MELBOURNE : World Cup winner and Tonga coach Toutai Kefu said he and his family were grateful to be alive after they returned home from hospital on Friday following treatment for serious injuries sustained in an attack by intruders.
The 47-year-old, who played 60 tests for the Wallabies around the turn of the century, wiped away tears as he revealed details of the home invasion by knife-wielding teenagers in the early hours of Monday morning.
"I’m just grateful that we all got out, we’re alive. Might be a little bit of damage moving forward but we’re still breathing,” Kefu, wearing a large patch on his right forearm, told reporters outside his home in Brisbane.
Police have charged four teenage boys with attempted murder and other offences, alleging they carried out the attack with an axe, a knife and a machete.
Kefu said he had lost a lot of blood with his liver "nicked" in the stabbing, while his wife remained in hospital after having surgery on a deep cut to her arm.
"I don’t think she will get 100per cent use of her arm .... at one stage I think the doctor said to her if the blade was sharper it could have cut her whole arm off.

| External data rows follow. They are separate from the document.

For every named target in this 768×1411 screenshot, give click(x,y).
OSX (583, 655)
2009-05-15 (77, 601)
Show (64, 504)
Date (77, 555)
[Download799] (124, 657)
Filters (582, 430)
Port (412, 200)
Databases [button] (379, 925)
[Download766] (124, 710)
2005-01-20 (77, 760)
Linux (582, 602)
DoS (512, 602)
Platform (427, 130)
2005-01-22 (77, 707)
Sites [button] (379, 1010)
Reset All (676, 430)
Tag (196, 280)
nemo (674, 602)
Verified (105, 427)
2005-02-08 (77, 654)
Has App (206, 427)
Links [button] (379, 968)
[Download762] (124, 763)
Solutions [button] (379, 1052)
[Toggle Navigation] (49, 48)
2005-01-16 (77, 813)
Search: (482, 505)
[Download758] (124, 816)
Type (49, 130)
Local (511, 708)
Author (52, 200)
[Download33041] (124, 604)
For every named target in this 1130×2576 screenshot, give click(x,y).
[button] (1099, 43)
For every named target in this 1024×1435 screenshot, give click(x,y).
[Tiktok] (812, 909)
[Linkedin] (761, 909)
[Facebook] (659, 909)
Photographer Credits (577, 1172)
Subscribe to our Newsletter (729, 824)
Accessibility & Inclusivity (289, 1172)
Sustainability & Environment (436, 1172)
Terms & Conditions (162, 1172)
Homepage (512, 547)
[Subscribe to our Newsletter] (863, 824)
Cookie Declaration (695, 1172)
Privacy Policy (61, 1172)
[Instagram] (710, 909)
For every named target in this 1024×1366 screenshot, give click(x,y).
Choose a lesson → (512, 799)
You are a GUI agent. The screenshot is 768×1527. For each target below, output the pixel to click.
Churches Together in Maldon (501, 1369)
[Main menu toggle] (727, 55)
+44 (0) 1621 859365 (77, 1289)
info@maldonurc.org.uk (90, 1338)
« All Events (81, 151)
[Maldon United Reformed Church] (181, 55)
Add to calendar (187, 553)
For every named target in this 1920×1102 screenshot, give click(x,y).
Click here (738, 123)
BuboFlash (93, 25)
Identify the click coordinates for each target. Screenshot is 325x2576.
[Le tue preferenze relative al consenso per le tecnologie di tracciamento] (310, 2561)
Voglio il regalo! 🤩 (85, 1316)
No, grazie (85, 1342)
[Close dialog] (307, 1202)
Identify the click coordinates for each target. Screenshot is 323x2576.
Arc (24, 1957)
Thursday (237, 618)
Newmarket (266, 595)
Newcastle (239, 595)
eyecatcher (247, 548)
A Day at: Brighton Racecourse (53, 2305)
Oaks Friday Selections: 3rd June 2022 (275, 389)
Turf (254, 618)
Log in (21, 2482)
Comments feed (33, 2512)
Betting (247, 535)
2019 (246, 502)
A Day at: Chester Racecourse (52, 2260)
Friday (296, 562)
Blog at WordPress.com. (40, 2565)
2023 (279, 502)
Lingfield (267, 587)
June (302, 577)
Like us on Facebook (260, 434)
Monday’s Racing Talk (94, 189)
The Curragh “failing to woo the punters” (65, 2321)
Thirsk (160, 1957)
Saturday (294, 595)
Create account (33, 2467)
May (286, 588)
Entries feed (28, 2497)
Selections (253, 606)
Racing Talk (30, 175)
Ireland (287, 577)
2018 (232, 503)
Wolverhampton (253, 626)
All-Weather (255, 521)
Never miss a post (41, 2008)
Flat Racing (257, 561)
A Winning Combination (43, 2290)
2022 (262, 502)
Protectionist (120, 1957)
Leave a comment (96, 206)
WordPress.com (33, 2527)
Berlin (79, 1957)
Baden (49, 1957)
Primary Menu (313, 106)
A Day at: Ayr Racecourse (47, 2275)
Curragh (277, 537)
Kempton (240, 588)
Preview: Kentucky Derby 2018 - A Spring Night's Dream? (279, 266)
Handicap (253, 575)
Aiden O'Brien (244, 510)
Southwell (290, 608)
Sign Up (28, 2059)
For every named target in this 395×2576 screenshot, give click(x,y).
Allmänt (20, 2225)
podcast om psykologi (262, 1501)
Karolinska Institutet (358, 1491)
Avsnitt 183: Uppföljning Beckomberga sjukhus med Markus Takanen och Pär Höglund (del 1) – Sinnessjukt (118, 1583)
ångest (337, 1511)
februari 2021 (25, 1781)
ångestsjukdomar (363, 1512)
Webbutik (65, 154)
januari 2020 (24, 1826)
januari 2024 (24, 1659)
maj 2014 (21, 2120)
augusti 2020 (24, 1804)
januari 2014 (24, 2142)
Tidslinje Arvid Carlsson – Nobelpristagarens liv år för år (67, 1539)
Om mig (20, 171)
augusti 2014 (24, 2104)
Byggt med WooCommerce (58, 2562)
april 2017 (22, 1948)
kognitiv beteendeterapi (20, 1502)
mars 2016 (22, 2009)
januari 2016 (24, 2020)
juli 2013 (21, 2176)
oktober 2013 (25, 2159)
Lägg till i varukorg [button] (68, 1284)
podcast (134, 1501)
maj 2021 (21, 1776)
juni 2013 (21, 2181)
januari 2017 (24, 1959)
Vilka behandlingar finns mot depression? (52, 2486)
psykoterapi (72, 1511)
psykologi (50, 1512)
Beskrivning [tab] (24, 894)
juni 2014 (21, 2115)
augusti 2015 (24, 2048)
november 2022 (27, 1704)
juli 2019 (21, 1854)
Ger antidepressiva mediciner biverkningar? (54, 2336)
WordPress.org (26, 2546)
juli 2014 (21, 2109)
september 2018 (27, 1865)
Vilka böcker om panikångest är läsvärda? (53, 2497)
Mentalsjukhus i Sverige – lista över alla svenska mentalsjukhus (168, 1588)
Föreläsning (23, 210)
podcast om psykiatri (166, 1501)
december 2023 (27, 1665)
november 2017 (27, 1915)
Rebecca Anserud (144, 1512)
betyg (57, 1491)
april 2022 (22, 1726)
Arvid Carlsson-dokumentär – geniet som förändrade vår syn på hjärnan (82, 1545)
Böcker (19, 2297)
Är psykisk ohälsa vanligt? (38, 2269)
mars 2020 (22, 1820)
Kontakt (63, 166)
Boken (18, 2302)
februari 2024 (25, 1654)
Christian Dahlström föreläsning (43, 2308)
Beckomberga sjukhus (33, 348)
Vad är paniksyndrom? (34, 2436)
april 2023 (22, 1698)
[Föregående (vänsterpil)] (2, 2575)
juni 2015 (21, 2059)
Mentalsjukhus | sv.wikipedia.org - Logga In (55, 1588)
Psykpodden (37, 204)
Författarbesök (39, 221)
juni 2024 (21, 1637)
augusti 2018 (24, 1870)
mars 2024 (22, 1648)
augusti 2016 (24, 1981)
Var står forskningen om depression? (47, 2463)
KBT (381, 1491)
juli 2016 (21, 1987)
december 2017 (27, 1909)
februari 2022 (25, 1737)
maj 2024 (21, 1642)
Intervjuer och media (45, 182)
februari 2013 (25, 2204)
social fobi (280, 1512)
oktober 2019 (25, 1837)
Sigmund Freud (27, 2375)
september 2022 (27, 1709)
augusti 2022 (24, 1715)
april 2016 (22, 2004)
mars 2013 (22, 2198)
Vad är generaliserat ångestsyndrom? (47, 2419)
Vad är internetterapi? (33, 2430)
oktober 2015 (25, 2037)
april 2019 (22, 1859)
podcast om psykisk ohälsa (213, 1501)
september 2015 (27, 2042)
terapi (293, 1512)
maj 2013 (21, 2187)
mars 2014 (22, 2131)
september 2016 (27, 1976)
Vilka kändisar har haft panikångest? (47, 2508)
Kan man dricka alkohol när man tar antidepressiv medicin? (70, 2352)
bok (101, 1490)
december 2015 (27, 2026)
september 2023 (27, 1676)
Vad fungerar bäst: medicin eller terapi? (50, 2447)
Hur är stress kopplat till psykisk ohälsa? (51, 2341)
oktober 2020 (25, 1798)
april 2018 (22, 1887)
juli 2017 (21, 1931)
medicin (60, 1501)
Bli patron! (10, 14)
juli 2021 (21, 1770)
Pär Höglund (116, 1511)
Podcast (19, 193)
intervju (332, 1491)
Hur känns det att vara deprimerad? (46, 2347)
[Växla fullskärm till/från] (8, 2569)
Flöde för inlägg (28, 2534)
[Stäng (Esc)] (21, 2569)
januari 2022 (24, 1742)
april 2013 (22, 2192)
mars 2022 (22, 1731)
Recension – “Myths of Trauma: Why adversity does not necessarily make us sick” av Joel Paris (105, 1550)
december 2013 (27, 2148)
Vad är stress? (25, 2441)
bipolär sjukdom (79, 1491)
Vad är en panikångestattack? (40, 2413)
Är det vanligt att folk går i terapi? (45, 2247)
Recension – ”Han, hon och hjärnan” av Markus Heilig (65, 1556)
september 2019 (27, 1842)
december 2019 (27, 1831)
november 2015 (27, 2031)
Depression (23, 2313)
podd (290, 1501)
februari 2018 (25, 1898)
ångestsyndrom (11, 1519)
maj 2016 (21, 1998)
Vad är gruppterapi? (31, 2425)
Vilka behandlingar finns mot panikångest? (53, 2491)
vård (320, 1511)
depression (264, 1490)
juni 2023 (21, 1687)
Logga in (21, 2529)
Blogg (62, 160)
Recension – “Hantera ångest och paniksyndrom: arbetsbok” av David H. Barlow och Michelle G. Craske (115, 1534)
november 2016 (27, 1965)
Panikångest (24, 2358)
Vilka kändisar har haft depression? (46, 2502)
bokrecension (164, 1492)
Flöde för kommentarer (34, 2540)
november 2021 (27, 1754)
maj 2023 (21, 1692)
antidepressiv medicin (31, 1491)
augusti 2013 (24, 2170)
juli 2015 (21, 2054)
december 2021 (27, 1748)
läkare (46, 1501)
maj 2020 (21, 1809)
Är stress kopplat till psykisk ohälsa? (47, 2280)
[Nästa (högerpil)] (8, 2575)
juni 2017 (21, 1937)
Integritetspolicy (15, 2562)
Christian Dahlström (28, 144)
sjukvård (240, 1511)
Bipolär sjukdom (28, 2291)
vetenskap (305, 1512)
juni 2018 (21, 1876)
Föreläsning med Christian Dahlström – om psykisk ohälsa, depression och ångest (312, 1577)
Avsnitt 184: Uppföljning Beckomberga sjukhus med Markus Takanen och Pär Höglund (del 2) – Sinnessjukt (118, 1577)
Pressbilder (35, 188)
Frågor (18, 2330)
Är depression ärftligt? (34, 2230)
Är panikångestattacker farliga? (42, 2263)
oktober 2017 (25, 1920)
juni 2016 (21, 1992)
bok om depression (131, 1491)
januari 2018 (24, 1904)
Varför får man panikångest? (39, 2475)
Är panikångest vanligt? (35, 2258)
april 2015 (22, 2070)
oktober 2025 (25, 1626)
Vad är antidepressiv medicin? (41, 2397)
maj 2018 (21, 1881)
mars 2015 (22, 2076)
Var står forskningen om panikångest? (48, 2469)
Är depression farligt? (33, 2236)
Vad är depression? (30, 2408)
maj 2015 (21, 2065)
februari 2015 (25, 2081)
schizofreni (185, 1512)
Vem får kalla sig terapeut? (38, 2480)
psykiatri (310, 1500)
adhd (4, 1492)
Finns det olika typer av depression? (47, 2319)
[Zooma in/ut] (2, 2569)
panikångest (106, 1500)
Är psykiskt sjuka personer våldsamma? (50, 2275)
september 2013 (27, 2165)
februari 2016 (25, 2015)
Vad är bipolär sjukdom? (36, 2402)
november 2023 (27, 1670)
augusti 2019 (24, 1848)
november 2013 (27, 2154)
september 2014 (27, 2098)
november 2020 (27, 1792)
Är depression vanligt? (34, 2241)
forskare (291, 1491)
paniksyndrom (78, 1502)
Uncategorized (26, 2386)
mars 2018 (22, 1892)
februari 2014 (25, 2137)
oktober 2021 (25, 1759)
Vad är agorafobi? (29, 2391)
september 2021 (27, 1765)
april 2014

"The bone stopped the blade."
Kefu said his wife was first to discover the intruders when she heard noises and went to investigate. He jumped out of bed after hearing her scream and ran into a confrontation with the attackers.
He praised his 21-year-old son Josh, who sustained wounds to his arm and his back, for his bravery during the attack. His 18-year-old daughter also suffered cuts to her hand and arm.
"He absolutely went into beast mode,” Kefu said.
"I had the two intruders on me and he just jumped in with no fear and he copped a couple of hacks to his back, but it certainly could have been a different outcome if he didn’t turn up."
Kefu also praised a neighbour as an "absolute hero" for helping to pin down one of the attackers until police arrived.
News of the attack stunned Australian and Tongan rugby, and Kefu said he was overwhelmed by the "outpouring of love" towards his family.
"You know at times, there's outbursts of crying," he said of the mental toll.
"I think the first step for us is just getting back to the house and then we take it day-by-day.
"The kids seem to be OK, but they still need to be monitored probably moving forward.
"It's a traumatic event so it's going to be a slow process."